The fires "are not a threat to the trees, plants, and animals. They're a threat to the people," said Carleton Montgomery, executive director of the Pinelands Preservation Alliance, a nonprofit advocacy group.

"Suppressing fires actually has a negative impact, because fire is the main source of change and dynamism in the Pinelands," he said.

Wildfires "open up areas of forest to the sunlight, which allows plants to grow and creates a diversity of habitat," Montgomery said. "They don't burn everything equally."

"You have hot areas where pitch pine trees will burn and die, and other areas not so hot where some die and others don't," he said. "You get more open areas. You get different species adapting to different situations."

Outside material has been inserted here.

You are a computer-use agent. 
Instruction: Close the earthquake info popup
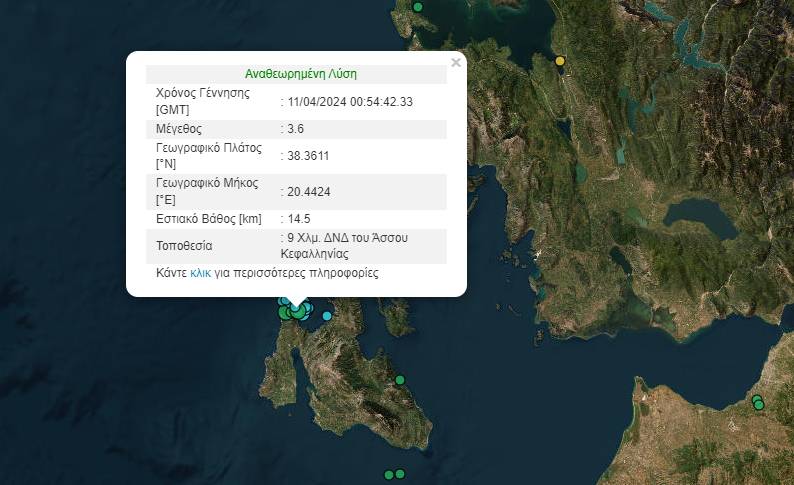[456, 63]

Preventing smaller fires can create a greater risk, Montgomery said, since the flames consume the dead leaves and pine needles that build up and that make for larger, more destructive blazes later. "We conduct prescribed burns every year," Achey said. "We do them in November to March. We only did a few burns this year because of the [early] frequent rainfall and unusual amount of snow."

The fires, whether controlled or accidental, have other benefits. "The burned leaf materials contain nutrients that become more available to plants," said Dennis Gray, laboratory manager at Rutgers University's Pinelands field station in New Lisbon, Pemberton Township. "There is an immediate postfire fertilizing effect and quick flush of growth during the active part of the growing season," Gray said.

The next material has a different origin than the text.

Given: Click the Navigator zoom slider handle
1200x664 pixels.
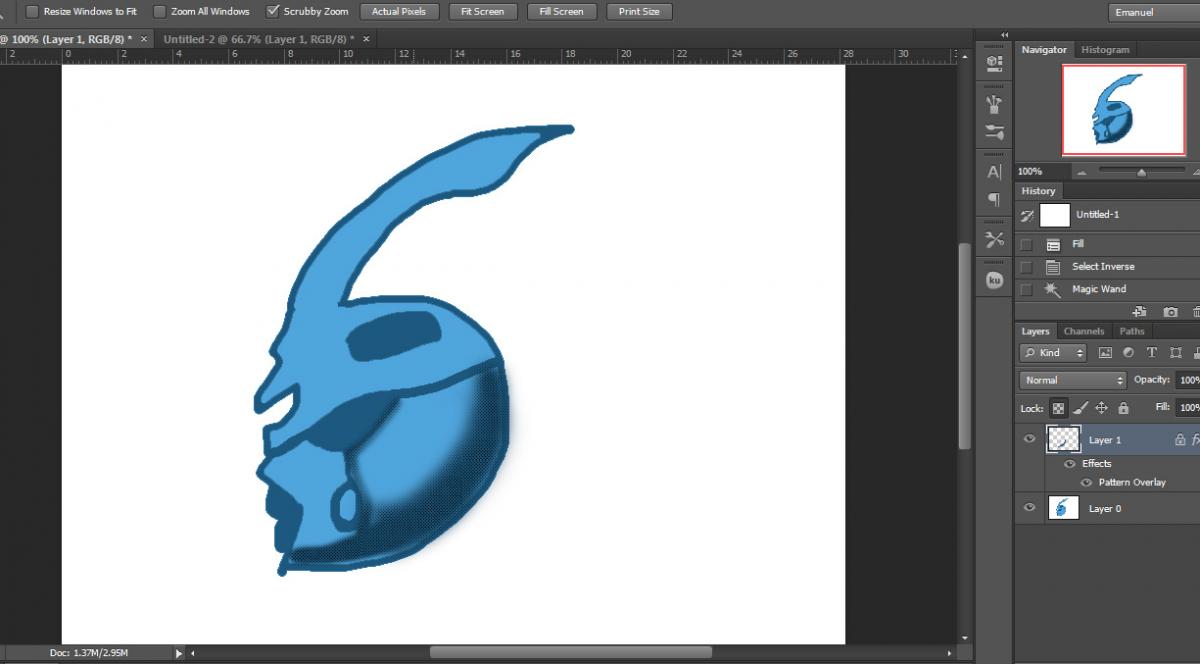Looking at the screenshot, I should coord(1141,172).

Within days of a blaze, new growth can be seen, and within weeks, "green shoots are sprouting everywhere," he said. "You'll see growth on scorched pines and scrub oaks growing from the roots of old trees. It doesn't take long for the forest to come back."

Saving lives, property

Unapproved man-caused fires, though, can be particularly destructive over large swaths of the Pinelands.

A flare deployed by a fighter jet during training at the Warren Grove Bombing Range was blamed for a May 2007 fire that burned about 18,000 acres, destroyed four homes, and damaged dozens of others.

And a fire in April 1995 consumed about 20,000 acres. The cause was not determined.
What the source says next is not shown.